Task brief: Please print the entries below exactly, from the line with "Open the Aplikacje apps bookmark icon" through the line with "Image resolution: width=900", including both of those lines and leaving out all others.

Extracted data:
= Beginning of Section =

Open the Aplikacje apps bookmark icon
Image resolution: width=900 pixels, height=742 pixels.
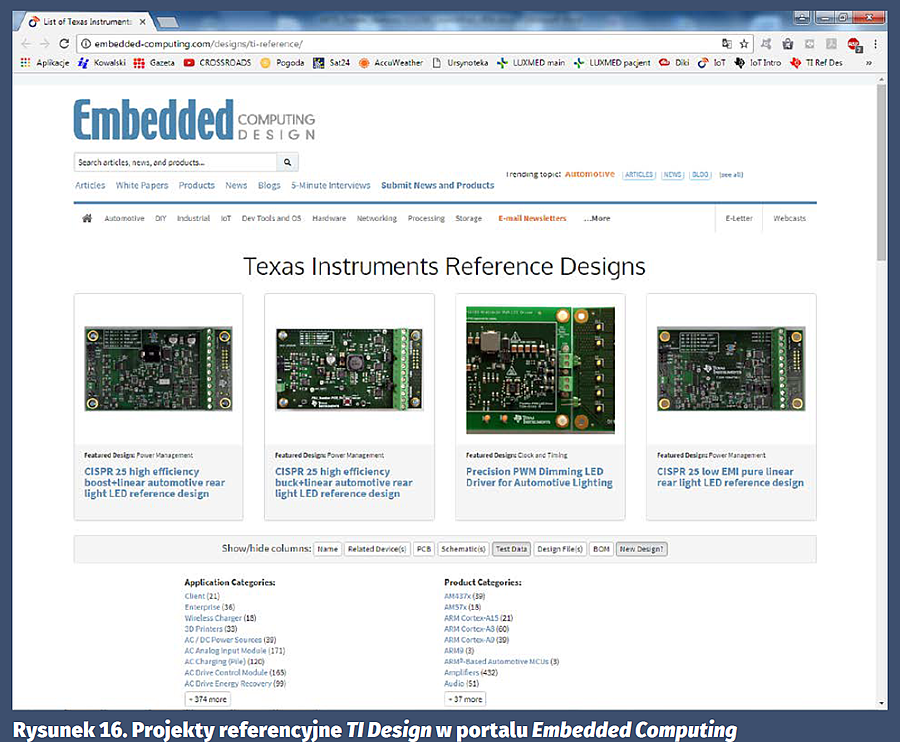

= End of Section =
= Beginning of Section =

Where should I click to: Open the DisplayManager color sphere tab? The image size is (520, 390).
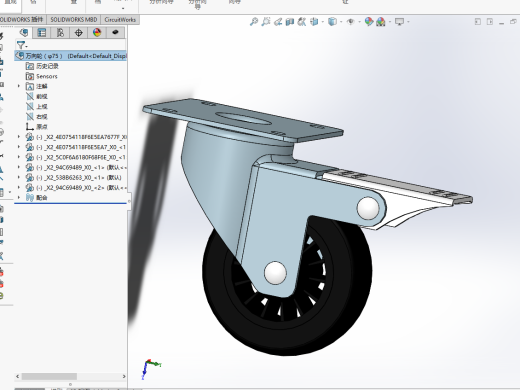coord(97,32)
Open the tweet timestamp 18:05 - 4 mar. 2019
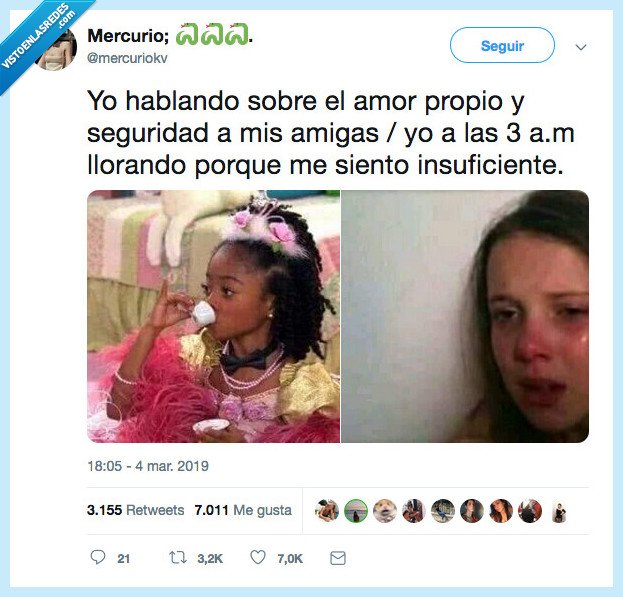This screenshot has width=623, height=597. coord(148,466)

= End of Section =
= Beginning of Section =

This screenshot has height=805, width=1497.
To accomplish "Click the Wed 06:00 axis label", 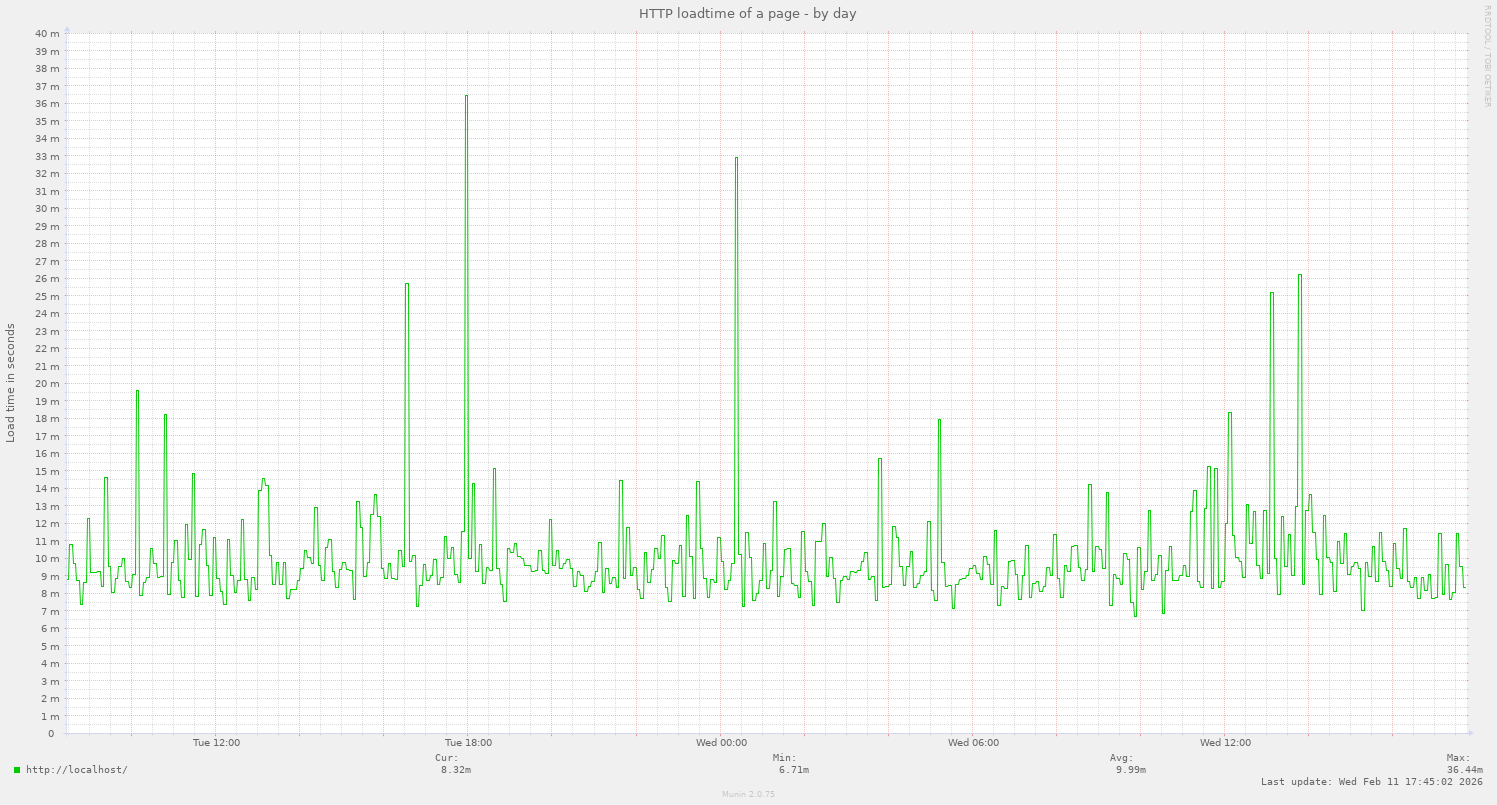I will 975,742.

= End of Section =

Answer box:
Open the Aplikacje apps bookmark icon
Image resolution: width=900 pixels, height=742 pixels.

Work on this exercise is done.